(Beginning of Given entries)

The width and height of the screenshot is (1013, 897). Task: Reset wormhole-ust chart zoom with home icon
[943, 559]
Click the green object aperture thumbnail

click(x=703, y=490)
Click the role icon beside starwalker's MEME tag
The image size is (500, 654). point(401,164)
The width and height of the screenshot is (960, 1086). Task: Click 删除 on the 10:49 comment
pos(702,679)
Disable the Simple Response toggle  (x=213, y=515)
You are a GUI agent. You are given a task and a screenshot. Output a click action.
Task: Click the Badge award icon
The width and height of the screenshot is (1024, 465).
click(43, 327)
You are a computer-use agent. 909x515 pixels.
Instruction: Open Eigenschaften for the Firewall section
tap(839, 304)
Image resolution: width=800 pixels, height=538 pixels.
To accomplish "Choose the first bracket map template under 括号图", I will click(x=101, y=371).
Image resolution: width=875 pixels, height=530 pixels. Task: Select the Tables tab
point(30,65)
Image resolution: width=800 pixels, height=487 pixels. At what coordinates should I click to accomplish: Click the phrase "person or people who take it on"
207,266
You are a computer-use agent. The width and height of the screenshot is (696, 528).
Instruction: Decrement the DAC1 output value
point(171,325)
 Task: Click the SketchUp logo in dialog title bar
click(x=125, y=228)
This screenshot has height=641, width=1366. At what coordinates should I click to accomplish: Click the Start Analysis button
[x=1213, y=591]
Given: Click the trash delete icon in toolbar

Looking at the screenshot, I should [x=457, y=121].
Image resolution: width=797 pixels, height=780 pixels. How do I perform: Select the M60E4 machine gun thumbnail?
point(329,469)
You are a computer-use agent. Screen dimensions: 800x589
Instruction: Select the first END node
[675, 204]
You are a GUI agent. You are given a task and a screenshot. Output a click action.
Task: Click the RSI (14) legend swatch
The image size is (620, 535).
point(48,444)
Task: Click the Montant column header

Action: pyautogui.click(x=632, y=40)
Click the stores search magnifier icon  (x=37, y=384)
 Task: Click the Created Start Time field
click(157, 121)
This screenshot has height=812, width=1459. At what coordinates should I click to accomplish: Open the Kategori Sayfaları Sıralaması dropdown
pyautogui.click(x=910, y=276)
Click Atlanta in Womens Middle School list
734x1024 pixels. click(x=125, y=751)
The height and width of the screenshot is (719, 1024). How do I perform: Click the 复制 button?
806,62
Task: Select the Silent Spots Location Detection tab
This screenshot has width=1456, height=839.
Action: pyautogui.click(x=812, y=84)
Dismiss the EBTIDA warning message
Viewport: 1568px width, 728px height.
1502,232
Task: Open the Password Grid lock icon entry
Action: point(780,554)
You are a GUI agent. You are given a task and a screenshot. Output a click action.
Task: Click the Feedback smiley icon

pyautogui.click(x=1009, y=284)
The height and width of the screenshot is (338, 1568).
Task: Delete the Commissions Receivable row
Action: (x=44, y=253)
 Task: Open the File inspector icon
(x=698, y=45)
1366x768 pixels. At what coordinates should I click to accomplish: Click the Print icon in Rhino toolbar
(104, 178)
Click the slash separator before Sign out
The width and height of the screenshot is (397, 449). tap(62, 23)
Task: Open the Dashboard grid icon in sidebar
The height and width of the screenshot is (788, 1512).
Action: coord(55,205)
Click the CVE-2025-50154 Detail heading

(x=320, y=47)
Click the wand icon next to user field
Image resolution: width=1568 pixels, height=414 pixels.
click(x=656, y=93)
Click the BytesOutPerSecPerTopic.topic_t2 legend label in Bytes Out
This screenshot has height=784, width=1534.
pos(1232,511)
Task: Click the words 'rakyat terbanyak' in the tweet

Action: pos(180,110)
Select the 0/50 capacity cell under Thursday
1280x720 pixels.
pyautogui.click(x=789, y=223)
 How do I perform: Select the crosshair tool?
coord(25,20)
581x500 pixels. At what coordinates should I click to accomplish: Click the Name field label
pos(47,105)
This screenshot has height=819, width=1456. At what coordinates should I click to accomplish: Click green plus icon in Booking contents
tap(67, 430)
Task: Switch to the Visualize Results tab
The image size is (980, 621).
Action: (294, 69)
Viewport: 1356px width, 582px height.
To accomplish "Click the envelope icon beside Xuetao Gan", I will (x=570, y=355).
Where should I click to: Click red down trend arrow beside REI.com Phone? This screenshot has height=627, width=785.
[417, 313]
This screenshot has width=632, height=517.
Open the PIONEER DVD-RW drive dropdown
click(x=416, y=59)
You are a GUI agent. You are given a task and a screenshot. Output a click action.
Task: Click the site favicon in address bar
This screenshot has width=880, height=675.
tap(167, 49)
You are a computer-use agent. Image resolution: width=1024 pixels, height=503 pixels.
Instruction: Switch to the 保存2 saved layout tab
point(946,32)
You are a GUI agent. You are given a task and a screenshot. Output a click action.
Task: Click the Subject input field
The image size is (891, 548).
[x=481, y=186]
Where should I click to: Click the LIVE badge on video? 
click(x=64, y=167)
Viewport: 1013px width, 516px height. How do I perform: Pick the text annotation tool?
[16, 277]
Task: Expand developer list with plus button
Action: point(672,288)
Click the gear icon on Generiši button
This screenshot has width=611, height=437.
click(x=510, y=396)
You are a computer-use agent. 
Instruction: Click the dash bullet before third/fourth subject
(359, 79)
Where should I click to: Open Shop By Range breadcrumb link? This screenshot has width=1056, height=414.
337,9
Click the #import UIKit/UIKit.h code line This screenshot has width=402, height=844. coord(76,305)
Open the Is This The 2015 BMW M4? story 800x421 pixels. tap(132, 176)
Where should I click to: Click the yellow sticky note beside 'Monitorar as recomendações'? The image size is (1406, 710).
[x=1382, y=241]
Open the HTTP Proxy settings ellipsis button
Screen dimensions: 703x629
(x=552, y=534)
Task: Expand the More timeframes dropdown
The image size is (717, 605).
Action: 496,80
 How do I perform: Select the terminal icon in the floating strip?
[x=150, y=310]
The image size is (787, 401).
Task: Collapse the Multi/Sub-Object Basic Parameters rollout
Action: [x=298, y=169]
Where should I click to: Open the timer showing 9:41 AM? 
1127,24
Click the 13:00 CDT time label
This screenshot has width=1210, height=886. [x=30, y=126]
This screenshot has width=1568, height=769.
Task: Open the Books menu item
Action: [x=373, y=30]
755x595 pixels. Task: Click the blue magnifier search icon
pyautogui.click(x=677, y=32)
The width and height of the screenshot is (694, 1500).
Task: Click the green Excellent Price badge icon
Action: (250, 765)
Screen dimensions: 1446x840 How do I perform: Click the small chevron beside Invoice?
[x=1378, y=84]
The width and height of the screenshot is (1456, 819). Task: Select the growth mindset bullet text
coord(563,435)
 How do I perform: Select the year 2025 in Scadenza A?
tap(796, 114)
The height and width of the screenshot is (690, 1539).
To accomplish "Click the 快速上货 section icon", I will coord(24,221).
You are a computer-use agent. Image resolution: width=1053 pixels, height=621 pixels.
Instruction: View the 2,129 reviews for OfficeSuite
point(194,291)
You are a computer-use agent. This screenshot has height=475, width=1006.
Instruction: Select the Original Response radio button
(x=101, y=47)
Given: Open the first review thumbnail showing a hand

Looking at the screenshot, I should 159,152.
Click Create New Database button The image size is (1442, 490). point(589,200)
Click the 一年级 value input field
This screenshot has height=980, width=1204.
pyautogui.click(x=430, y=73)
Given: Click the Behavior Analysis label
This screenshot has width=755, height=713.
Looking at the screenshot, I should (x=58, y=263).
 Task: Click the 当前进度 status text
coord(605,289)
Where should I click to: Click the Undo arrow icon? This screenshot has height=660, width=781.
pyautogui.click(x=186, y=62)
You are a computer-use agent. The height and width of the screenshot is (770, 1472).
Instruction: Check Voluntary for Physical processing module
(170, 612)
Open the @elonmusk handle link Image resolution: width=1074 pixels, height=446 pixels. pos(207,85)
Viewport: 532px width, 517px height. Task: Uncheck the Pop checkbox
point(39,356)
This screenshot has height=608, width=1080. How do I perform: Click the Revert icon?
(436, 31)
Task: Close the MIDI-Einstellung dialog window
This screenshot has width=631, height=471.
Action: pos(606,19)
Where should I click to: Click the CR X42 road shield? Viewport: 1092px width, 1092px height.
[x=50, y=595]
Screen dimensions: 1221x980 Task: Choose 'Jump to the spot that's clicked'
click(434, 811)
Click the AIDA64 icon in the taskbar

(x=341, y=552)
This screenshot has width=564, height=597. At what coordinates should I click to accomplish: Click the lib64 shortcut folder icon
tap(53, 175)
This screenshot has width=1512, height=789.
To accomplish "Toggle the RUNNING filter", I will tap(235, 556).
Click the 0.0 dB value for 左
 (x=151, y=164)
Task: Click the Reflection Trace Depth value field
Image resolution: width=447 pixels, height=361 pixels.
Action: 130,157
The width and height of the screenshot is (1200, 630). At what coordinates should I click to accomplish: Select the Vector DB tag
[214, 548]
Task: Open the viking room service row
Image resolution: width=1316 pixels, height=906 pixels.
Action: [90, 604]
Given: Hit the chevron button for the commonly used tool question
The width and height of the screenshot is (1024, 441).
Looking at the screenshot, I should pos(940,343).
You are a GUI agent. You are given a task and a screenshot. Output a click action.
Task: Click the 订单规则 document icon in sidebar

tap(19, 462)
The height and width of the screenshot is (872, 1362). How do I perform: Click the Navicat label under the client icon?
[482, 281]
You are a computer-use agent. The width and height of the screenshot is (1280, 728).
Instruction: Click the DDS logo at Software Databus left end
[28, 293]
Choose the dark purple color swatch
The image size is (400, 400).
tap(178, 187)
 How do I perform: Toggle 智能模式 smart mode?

(End of Given entries)

The expected answer holds each line from the listing above where the string "legend" is present.

Task: Click the RSI (14) legend swatch
Click the BytesOutPerSecPerTopic.topic_t2 legend label in Bytes Out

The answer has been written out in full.